═════ Material for this exercise
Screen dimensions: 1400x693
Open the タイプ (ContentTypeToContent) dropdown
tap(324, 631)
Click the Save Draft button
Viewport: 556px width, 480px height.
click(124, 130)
══════════
[What is asked]
Reproduce the listing with "dropdown" renamed to "drop-down menu", leaving everything else the same.

[Result of this task]
Screen dimensions: 1400x693
Open the タイプ (ContentTypeToContent) drop-down menu
tap(324, 631)
Click the Save Draft button
Viewport: 556px width, 480px height.
click(124, 130)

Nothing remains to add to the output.